Perplexed by Perplexity: Perplexity-Based Data Pruning With Small Reference Models
Introduction
Recent advancements in LLMs have motivated the exploration of techniques to improve their efficiency and performance. One promising approach is data pruning, which involves selecting high-quality subsets of large-scale datasets. This paper investigates the feasibility of using small LLMs for perplexity-based data pruning to enhance the pretraining efficiency and downstream performance of larger LLMs.
Methodology
The central hypothesis of this paper is that small LLMs can effectively prune pretraining datasets based on perplexity, which measures the uncertainty of a model in predicting the next token. The process involves training a small reference model on a random subset of the dataset, computing the perplexity for each sample, and then pruning the dataset according to perplexity scores. The pruned dataset is used to train a much larger model. This method is proposed to reduce pretraining steps while maintaining or improving downstream performance.
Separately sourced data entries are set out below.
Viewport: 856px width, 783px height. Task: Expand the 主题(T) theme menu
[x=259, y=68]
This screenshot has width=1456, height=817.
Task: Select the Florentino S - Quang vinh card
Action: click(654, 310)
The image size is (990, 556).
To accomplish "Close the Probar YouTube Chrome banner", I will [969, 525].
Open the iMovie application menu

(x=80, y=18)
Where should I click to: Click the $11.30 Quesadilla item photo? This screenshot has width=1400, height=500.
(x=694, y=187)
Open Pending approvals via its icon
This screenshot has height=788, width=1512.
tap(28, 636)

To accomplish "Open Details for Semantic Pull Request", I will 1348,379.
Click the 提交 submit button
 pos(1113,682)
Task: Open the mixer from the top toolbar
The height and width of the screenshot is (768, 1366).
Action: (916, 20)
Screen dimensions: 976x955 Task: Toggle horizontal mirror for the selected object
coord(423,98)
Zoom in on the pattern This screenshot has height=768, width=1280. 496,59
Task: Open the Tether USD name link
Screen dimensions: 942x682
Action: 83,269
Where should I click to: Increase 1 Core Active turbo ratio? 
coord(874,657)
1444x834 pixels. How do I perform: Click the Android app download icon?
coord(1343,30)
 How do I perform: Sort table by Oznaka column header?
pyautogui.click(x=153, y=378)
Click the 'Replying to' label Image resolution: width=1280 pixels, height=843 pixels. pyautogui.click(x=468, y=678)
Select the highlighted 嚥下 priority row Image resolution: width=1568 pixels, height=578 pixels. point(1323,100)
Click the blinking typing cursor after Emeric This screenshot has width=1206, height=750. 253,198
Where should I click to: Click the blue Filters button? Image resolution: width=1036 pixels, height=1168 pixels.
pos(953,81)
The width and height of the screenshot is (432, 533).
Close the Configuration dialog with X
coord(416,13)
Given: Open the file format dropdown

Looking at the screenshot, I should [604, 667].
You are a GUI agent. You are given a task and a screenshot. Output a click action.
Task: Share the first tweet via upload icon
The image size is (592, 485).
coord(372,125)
The authors focus on different dataset compositions by evaluating on both the Pile and Dolma, investigating various perplexity selection criteria and rates, and analyzing the impact of pruning in over-trained and data-constrained regimes.
Results
Perplexity-Based Data Pruning
The experiments reveal significant improvements in downstream task performance for models trained on perplexity-pruned datasets. For instance, using a 125M parameter reference model to prune data for a 3B parameter model yields an average downstream task performance improvement of up to 2.04 points. Furthermore, pruned models achieve comparable performance to baseline models in up to 1.45x fewer pretraining steps, demonstrating enhanced training efficiency.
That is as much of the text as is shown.